I find that using the Callback property can make for very simple and short tests. In the following example I'm trying to test BuildDocument and ignore what code may actually be in any other function it may call.

public class Class
{
  public virtual Stream BuildDocument(string text, byte[] imageData)
  {
    var package = BuildEmptyPackage();
    var image = CreateImage(imageData);

    WriteText(package, text);
    WriteImage(package, image);

    return GetPackageStream(package);
  }

  public virtual Package BuildEmptyPackage()
  {
    throw new NotImplementedException();
  }

  public virtual Image CreateImage(byte[] imageData)
  {
    throw new NotImplementedException();
  }

  public virtual void WriteText(Package pkg, string text)
  {
    throw new NotImplementedException();
  }

  public virtual void WriteImage(Package pkg, Image img)
  {
    throw new NotImplementedException();
  }

  public virtual Stream GetPackageStream(Package pkg)
  {
    throw new NotImplementedException();
  }
}

public class ClassTest
{
  public void Test()
  {
    var proxy = ProxyManager.CreateProxy<PackageClass>();

    ProxyManager.GetFunc<string, byte[], Stream>(proxy.BuildDocument).IsReal = true;

    string text = "text";
    byte[] imageData = new byte[] { 0x10 };

    var package = ProxyManager.CreateProxy<Package>(FileAccess.ReadWrite);

    var image = new Bitmap(1, 1);

    ProxyManager.GetFunc<Package>(proxy.BuildEmptyPackage).Return = package;
    ProxyManager.GetFunc<byte[], Image>(proxy.CreateImage).Callback = (data) =>
    {
      Assert.AreEqual(imageData, data, "image data");
      return image;
    };

    ProxyManager.GetAction<Package, string>(proxy.WriteText).Callback = (pkg, txt) =>
    {
      Assert.AreEqual(package, pkg, "package");
      Assert.AreEqual(text, txt, "text");
    };

    ProxyManager.GetAction<Package, Image>(proxy.WriteImage).Callback = (pkg, img) =>
    {
      Assert.AreEqual(package, pkg, "package");
      Assert.AreEqual(image, img, "image");
    };

    var stream = new MemoryStream();
    ProxyManager.GetFunc<Package, Stream>(proxy.GetPackageStream).Return = stream;

    var result = proxy.BuildDocument(text, imageData);

    Assert.AreEqual(stream, result, "result");
  }
}

You might notice that I didn't proxy Image.
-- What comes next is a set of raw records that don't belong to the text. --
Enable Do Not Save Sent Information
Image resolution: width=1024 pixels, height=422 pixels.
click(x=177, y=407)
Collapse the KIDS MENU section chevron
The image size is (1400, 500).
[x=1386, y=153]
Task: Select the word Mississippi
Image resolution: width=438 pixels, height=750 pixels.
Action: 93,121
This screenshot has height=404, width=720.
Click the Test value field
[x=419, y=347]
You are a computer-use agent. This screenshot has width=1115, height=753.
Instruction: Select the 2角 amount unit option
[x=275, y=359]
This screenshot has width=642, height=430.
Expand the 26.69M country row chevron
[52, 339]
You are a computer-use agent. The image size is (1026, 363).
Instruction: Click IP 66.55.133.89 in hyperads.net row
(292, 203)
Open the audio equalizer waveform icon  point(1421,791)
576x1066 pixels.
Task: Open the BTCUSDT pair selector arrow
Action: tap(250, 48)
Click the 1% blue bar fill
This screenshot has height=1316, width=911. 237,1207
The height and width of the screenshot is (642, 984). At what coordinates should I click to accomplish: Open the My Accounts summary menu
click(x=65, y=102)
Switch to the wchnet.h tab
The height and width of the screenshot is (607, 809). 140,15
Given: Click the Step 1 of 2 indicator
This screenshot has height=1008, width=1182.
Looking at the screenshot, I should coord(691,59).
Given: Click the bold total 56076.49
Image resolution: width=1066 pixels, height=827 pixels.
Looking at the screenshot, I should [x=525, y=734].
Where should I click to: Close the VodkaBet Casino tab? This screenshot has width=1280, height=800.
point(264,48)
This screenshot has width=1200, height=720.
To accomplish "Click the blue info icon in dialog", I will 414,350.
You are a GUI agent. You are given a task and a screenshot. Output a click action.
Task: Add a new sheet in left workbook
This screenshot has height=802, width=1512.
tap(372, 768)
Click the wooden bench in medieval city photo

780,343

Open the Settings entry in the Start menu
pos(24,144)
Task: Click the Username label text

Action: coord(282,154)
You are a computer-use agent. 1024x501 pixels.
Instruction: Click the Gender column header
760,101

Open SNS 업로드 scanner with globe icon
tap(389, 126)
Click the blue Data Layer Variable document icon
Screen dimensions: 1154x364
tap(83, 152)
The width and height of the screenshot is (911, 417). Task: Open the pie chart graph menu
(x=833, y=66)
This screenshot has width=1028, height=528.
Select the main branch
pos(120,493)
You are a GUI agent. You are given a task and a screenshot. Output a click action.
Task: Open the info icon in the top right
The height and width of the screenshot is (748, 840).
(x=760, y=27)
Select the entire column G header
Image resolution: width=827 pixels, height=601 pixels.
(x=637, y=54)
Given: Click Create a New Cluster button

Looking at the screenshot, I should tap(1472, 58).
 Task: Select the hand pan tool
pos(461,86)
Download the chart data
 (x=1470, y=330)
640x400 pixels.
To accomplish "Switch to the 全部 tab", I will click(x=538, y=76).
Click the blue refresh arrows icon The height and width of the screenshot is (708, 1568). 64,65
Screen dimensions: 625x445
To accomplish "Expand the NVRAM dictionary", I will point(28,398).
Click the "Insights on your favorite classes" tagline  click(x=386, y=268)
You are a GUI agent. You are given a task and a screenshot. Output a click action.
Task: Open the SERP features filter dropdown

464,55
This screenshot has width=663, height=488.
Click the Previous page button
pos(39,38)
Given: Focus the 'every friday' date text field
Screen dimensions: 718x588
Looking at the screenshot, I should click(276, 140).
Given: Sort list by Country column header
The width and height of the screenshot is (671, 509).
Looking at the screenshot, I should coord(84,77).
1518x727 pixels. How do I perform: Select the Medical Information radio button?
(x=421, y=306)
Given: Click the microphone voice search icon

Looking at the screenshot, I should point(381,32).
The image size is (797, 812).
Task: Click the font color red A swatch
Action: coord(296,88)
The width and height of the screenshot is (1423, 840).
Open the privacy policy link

That's because Image has internal-only constructors. Some things in proxy building cannot be determined until build time. This includes:
  1. If a function is virtual
  2. If a Proxy Type is sealed, static, or internal
  3. If a specified constructor exists (see the following)

You might also have noticed that my Package manager constructor call was given a parameter. When you are creating a proxy and you want the proxy creation to use a non-default constructor, pass the constructor arguments to ProxyManager.CreateProxy<>(). If you give arguments of types that the assembly.CreateInstance can't associate with a specific constructor, an exception is thrown. In the case of a Package, there is no default constructor and the proxy would otherwise fail to build.